Thank you for suggesting a new viewpoint. Both the conventional DIG-labeled probe and RNAscope probe used in this study were designed based on the full-length Esr2 gene (GenBank NM_012754.1). Considering the target sequences of the probes, both probes can detect several isoforms such as ER-β2 variant (54 bp insertion between exons 5 and 6), and δ3 variants (deletion of the 3rd exon). Because of this pan-specificity of the probes to multiple ERβ isoforms, we cannot determine the isoform expression profile among stained neurons. Further studies using isoform-specific probes is needed to provide the isoform profiles.

We added a paragraph in Discussion as follows, (see Line 201–212)

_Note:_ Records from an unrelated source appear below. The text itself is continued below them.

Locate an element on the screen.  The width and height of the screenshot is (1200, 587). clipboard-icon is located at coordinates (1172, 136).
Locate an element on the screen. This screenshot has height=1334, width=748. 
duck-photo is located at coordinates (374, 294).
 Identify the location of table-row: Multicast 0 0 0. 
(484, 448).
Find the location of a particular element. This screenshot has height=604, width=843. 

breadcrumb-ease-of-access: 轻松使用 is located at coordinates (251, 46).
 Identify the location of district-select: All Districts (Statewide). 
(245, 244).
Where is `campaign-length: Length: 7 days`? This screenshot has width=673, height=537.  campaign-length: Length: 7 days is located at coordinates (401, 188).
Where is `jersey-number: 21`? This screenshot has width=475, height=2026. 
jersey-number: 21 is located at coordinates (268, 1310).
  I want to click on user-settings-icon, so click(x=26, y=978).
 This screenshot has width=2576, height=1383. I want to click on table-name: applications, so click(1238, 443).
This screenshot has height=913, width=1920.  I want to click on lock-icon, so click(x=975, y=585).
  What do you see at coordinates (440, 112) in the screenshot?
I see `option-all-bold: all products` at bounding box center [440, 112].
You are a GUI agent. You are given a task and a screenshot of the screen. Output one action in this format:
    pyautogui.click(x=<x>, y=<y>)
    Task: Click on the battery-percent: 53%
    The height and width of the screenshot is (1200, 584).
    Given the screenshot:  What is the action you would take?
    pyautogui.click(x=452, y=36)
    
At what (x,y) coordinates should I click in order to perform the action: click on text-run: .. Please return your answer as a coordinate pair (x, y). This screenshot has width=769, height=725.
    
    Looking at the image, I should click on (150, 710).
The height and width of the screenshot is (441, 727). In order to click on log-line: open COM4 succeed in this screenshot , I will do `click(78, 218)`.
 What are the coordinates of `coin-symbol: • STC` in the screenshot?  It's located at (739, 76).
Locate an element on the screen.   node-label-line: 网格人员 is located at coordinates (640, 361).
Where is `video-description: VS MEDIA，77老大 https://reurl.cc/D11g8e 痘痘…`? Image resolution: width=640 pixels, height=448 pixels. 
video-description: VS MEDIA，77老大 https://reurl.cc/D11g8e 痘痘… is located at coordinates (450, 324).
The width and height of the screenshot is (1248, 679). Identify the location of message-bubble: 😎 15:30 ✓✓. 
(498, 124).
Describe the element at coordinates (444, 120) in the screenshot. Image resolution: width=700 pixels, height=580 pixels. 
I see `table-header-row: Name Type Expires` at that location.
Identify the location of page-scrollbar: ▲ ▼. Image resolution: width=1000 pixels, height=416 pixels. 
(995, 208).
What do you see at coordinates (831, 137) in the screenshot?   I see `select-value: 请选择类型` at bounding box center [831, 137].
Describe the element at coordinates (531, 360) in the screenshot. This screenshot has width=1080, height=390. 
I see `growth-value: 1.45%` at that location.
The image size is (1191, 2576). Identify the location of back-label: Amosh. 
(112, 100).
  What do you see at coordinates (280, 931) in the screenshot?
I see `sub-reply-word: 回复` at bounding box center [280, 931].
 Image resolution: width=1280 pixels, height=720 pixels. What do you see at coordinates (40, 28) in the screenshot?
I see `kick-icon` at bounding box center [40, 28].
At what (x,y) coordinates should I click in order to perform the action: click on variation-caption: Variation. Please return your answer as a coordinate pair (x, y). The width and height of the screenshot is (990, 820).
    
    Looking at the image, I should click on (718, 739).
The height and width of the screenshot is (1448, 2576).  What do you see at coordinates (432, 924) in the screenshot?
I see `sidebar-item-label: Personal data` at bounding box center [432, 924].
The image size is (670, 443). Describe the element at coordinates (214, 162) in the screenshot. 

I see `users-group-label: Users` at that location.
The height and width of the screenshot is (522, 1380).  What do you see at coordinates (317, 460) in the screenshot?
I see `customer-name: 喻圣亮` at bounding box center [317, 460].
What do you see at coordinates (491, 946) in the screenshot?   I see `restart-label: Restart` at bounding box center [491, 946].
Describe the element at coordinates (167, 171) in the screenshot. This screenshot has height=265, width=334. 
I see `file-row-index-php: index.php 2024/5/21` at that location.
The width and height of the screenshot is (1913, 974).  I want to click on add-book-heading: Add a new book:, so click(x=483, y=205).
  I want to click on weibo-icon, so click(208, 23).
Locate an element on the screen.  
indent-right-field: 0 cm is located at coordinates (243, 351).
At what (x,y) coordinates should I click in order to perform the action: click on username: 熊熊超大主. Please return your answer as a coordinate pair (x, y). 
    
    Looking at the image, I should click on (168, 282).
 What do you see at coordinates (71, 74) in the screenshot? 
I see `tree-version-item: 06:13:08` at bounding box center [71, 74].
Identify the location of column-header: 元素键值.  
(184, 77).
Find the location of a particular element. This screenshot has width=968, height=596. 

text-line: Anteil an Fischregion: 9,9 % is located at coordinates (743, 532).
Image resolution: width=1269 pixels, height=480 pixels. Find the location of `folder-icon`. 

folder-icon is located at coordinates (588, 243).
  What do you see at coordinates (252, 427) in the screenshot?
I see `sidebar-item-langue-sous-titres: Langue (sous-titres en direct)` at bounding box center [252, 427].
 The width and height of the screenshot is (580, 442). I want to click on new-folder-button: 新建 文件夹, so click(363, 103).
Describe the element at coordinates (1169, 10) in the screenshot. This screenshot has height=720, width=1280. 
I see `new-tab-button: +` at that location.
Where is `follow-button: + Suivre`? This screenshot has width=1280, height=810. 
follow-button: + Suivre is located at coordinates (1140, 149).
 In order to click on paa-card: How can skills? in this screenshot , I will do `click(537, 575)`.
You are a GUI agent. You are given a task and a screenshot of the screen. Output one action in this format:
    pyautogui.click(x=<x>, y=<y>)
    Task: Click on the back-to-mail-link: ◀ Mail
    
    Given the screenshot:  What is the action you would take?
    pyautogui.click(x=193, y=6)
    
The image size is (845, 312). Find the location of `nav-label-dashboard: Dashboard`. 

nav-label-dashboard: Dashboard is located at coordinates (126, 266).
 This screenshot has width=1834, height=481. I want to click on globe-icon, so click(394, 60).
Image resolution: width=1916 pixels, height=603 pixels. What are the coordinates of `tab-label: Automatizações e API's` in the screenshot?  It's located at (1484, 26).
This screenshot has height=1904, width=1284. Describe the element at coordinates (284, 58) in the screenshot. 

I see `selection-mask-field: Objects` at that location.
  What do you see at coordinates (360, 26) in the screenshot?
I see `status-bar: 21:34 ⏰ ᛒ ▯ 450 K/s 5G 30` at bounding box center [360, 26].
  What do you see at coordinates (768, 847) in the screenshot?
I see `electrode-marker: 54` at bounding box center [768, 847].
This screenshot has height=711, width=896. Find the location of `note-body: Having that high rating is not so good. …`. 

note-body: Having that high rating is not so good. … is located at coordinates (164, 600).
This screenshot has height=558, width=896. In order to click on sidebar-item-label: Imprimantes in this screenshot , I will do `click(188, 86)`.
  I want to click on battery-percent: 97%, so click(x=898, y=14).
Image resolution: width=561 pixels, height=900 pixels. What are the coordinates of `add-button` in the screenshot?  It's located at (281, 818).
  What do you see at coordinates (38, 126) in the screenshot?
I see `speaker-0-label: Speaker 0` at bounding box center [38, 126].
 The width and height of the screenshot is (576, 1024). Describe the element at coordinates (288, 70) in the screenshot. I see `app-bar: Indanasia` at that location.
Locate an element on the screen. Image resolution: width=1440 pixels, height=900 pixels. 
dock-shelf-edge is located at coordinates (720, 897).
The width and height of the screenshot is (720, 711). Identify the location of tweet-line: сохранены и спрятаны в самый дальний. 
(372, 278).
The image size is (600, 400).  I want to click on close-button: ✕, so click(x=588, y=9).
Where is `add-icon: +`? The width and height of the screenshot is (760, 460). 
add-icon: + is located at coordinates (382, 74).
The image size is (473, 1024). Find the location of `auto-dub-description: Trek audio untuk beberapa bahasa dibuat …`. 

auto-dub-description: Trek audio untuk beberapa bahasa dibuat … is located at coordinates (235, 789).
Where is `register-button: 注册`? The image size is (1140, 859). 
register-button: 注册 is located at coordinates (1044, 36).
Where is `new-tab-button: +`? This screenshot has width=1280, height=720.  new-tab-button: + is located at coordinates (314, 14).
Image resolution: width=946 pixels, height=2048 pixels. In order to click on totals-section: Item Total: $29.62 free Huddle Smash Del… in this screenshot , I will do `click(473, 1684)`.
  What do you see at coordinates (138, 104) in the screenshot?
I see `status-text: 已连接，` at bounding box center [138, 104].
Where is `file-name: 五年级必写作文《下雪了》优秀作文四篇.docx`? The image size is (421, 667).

“Several splice variants of ERβ mRNA have been reported in the brain [Weiser, et al. Brain Research Reviews, 2008; 57(2): 309–320] such as ER-β2 variant (54bp insertion between exons 5 and 6), and δ3 variants (deletion of the 3rd exon). It is suggested that these isoforms play roles in differential regulation of estrogen among brain regions [Handa, et al. Journal of Neuroendocrinology, 2012; 24(1): 160–173] as a result of the functional diversity of these isoforms in many properties including the transcriptional activation and ligand-binding affinity. In this study, both the DIG-labeled probe and RNAscope probe can detect these variants as well as wild-type Esr2, while it is difficult to determine the expression profile of these isoforms using these probes because of its pan-specificity to multiple isoforms. Further characterization of the isoform profile in each Esr2-expressing neuronal population is needed to better understand the role ERβ functions in the multiple brain areas.”

We hope that the revisions in the manuscript and our responses will be sufficient to make our manuscript suitable for publication. We would like to thank you all for your kind cooperation.

Sincerely yours,

Shimpei Higo, PhD

Corresponding author of Manuscript ID: ijms-644006

Round 2

Reviewer 1 Report

The authors have satisfactorily addressed all of my concerns.